(TASK TO COMPLETE) Beginning with the line that mentions "Task: Click the blue pond near parcel 13", reproduce every line through the last line of the entries, exactly, and only those.

(Beginning of PROVIDED DATA)

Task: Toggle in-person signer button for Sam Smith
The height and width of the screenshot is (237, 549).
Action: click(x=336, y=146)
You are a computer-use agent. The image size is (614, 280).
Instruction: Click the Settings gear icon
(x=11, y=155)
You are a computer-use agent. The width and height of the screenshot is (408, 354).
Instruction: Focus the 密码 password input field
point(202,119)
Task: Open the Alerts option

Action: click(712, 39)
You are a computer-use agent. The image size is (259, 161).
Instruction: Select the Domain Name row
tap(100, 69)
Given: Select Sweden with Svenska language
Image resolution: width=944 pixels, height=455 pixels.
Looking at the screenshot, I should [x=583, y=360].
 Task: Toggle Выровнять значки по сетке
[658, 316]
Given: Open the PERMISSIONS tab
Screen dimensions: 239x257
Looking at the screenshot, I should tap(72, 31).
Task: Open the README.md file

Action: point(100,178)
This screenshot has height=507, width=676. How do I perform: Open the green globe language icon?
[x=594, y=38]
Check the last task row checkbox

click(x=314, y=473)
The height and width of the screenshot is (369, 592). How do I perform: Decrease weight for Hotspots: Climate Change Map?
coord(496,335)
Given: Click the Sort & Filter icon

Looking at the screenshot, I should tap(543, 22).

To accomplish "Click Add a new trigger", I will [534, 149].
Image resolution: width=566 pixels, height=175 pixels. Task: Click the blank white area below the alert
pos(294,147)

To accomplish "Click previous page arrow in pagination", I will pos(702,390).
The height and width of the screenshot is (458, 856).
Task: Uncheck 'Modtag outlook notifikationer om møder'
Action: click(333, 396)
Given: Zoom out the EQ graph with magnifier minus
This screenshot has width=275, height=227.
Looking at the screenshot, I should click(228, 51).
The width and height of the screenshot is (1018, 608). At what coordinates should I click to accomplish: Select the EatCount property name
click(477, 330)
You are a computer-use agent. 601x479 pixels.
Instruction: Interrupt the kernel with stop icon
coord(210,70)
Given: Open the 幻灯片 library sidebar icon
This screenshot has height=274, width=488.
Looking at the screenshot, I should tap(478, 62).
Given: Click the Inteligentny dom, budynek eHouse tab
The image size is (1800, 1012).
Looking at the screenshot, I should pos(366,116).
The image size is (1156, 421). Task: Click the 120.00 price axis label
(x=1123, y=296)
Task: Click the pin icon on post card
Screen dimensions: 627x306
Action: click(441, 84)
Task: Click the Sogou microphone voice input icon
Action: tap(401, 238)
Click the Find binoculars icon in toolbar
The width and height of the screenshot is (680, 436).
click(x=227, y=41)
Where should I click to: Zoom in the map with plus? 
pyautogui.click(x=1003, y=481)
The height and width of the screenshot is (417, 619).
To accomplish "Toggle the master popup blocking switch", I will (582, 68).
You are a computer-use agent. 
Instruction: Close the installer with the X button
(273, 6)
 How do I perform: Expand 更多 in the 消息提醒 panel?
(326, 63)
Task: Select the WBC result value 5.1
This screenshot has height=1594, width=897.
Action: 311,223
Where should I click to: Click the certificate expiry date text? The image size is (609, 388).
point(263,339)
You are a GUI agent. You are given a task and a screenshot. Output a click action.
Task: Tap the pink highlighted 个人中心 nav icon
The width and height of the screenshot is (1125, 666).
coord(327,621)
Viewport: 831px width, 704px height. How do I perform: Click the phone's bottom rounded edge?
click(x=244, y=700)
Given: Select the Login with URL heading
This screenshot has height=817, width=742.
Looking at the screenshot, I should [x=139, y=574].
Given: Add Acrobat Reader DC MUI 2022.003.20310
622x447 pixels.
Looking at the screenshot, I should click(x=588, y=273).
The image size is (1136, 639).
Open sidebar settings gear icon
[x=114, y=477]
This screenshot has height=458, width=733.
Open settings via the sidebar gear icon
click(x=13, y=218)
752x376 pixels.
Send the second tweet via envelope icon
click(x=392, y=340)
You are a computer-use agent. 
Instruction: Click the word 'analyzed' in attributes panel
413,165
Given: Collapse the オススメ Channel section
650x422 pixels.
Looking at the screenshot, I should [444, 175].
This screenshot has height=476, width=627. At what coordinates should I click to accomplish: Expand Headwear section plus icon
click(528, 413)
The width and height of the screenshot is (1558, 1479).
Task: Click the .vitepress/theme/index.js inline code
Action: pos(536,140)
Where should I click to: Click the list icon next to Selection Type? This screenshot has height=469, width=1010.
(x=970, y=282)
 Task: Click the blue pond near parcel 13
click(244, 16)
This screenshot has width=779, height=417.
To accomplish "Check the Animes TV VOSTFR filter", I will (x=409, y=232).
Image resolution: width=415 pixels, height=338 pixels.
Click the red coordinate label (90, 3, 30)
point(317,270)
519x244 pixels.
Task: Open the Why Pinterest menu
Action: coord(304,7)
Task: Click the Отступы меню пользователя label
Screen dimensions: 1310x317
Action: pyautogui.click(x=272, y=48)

(End of PROVIDED DATA)

(REPLY TO THE TASK)
 Task: Click the blue pond near parcel 13
click(244, 16)
This screenshot has width=779, height=417.
To accomplish "Check the Animes TV VOSTFR filter", I will (x=409, y=232).
Image resolution: width=415 pixels, height=338 pixels.
Click the red coordinate label (90, 3, 30)
point(317,270)
519x244 pixels.
Task: Open the Why Pinterest menu
Action: coord(304,7)
Task: Click the Отступы меню пользователя label
Screen dimensions: 1310x317
Action: pyautogui.click(x=272, y=48)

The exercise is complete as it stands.